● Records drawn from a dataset
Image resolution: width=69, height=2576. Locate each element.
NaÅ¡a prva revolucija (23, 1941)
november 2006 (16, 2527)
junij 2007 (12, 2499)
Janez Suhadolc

● YOUR TASK
Using the entries above, please restate each one word for word.

● ANSWER TO THIS TASK
Image resolution: width=69, height=2576. Locate each element.
NaÅ¡a prva revolucija (23, 1941)
november 2006 (16, 2527)
junij 2007 (12, 2499)
Janez Suhadolc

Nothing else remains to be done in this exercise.